Petitioner sought administrative review, which the Deputy Commissioner of DHCR denied. The Deputy Commissioner agreed that "registrations can only be amended for ministerial issues, such as clerical or typographical errors, . . . in accordance with [RSC (9 NYCRR) § ] 2528.3 (c)." The Deputy Commissioner concluded that the amendment process "does not confer unlimited, open-ended rights upon the owner," and that reviewing an amendment application requires the Rent Administrator to determine "whether sufficient justification has been provided by the owner for amending a specific portion . . . of an existing registration to safeguard the integrity of the information currently contained in the registration system." The Deputy Commissioner reiterated that "amendments seeking to remove an apartment from rent stabilized status for any reason claimed are not allowed." The Deputy Commissioner determined that the Rent Administrator correctly concluded petitioner's request went "beyond the scope of an amendment application proceeding," noting that petitioner sought to withdraw the 2016 and 2017 registrations for unit 1B by "claiming it mistakenly filed the apartment registration forms," and provided with its request only amended registration summaries for those years with unit 1B removed from the total of rent stabilized units.

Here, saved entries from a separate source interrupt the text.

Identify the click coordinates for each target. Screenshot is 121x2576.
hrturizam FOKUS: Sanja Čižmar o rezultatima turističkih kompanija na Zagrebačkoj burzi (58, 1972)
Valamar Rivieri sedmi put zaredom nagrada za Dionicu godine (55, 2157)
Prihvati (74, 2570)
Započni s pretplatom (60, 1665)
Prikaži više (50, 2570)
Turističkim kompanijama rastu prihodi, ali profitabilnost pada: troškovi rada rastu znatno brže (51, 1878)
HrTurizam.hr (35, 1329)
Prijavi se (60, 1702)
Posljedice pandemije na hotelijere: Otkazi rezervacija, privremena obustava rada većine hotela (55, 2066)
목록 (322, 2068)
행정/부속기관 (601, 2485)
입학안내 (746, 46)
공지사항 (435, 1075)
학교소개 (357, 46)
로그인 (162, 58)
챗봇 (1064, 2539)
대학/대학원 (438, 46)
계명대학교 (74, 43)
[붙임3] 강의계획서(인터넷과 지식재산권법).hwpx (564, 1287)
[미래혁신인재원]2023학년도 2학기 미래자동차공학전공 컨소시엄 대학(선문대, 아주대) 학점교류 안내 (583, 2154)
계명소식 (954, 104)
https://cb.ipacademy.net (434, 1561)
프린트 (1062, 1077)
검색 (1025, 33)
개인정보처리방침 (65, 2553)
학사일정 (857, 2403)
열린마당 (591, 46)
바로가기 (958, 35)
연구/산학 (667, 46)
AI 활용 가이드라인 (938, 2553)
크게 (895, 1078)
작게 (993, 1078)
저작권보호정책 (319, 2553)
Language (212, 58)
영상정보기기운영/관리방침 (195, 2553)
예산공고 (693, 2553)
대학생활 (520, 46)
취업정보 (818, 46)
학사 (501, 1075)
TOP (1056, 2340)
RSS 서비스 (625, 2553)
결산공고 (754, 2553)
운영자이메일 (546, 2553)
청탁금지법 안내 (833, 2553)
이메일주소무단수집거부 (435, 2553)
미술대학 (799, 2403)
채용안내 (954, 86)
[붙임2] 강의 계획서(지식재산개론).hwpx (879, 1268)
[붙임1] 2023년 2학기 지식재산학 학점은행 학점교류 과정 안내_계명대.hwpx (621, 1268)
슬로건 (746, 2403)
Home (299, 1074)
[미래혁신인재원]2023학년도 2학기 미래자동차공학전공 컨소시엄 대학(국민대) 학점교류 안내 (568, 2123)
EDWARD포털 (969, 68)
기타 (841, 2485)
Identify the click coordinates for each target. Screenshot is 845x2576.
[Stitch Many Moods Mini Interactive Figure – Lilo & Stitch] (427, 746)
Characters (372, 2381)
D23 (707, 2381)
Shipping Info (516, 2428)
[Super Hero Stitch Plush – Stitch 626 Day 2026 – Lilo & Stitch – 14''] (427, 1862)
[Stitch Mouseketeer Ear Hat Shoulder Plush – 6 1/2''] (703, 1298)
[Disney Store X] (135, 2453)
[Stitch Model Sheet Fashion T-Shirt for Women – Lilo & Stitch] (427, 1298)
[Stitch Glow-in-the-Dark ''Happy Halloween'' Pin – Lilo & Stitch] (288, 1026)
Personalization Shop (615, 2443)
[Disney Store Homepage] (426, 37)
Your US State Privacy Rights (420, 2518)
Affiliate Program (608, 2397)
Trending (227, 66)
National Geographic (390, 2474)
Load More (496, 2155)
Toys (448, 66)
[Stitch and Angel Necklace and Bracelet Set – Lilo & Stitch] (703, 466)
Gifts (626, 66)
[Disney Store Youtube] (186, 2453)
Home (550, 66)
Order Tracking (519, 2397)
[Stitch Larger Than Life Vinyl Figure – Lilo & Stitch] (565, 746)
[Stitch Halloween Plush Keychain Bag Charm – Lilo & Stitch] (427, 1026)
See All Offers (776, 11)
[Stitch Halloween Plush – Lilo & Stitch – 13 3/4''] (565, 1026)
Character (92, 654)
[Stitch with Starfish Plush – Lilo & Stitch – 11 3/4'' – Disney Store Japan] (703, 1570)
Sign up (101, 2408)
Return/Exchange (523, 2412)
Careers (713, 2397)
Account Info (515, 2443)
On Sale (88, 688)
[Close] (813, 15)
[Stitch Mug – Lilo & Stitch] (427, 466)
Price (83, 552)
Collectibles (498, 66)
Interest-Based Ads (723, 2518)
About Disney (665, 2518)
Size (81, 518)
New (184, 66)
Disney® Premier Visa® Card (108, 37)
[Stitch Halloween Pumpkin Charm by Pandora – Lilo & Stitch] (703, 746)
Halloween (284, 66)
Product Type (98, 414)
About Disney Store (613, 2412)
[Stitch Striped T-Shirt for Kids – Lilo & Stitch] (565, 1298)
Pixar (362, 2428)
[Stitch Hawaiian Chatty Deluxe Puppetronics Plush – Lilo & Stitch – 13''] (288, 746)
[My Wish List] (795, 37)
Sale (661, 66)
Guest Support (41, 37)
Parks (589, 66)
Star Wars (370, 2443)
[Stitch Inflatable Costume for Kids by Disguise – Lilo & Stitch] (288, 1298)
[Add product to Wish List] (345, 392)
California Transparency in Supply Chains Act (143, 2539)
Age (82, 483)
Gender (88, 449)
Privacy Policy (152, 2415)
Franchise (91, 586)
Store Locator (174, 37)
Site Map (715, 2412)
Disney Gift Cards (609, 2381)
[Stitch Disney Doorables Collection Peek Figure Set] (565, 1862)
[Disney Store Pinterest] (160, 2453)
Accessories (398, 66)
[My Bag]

Petitioner commenced the instant CPLR article 78 proceeding to annul DHCR's determination. Supreme Court denied the petition and dismissed the proceeding. The court reasoned that, in concluding "that the correction requested by . . . [p]etitioner was substantive rather than ministerial," DHCR rationally determined that petitioner's request was "unavailable in the context of a registration amendment proceeding."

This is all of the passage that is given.